If oral contraceptives are used in parallel, the half-life of glucocorticoids may increase, which will enhance their biological effect and may increase the risk of side effects.
The simultaneous use of ritordine and dexamethasone is contraindicated during labor, as this can lead to pulmonary edema. It was reported of the death of the woman giving birth because of the development of this condition.
Interactions that have therapeutic benefits: the concomitant administration of Dexamethasone and metoclopramide, diphenhydramide, prochlorperazine or antagonists of 5-HT3 receptors( serotonin receptors or 5-hydroxyl-tryptamine such as ondansetron or granisetron) is effective in preventing nausea and vomiting caused by cisplatin chemotherapy, cyclophosphamide, methotrexate, fluorouracil.
Overdose of Dexamethasone.
There are rare reports of acute overdose or death due to acute overdose.
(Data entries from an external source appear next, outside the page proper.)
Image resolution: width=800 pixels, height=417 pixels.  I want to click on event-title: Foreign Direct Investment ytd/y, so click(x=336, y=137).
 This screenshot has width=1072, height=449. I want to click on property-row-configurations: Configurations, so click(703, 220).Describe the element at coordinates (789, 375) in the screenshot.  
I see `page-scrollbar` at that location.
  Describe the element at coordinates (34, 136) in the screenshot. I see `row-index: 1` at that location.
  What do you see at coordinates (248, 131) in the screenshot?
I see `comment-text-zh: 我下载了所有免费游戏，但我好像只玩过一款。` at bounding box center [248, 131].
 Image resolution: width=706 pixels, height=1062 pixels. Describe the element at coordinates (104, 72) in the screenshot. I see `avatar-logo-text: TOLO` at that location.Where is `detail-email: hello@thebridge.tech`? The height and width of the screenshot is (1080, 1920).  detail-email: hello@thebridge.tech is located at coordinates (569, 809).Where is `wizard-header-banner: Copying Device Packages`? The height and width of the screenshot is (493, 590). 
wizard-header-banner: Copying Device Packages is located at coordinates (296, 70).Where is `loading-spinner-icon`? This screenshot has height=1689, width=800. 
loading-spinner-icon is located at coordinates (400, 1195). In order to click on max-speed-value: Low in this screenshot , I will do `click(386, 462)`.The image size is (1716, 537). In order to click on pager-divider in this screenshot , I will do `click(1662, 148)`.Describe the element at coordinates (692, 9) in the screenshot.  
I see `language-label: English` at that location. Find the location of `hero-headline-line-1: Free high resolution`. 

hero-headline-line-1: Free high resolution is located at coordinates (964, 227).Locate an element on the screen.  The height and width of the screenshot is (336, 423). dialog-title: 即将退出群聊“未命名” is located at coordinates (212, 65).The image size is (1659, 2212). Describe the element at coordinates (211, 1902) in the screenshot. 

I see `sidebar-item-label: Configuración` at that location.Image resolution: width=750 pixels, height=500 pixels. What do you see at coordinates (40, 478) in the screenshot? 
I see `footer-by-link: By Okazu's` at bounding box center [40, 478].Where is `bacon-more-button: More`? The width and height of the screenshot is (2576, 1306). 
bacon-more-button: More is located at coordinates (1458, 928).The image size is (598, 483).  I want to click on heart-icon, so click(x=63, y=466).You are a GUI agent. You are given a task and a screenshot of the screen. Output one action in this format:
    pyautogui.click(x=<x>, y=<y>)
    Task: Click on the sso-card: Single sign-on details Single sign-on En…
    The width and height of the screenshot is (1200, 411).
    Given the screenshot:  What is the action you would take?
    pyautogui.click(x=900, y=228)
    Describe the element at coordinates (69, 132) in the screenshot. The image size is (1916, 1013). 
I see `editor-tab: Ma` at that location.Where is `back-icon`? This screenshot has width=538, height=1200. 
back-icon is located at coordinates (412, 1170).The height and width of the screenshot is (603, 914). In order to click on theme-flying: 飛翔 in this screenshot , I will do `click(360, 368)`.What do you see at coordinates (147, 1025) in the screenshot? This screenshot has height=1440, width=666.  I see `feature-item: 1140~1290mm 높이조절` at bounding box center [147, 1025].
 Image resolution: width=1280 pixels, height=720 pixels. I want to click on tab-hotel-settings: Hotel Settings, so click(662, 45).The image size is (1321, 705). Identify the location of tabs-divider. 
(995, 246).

Overdose, of course, only after a few weeks of excessive doses can cause most of the unwanted effects listed in the "Side Effects" section, primarily Cushing's syndrome.
Single intake of excessive amounts of tablets usually does not lead to clinically significant intoxication. There is no specific antidote against this drug. Treatment of overdose should be supportive and symptomatic. Hemodialysis is not an effective method of accelerated excretion of Dexamethasone from the body.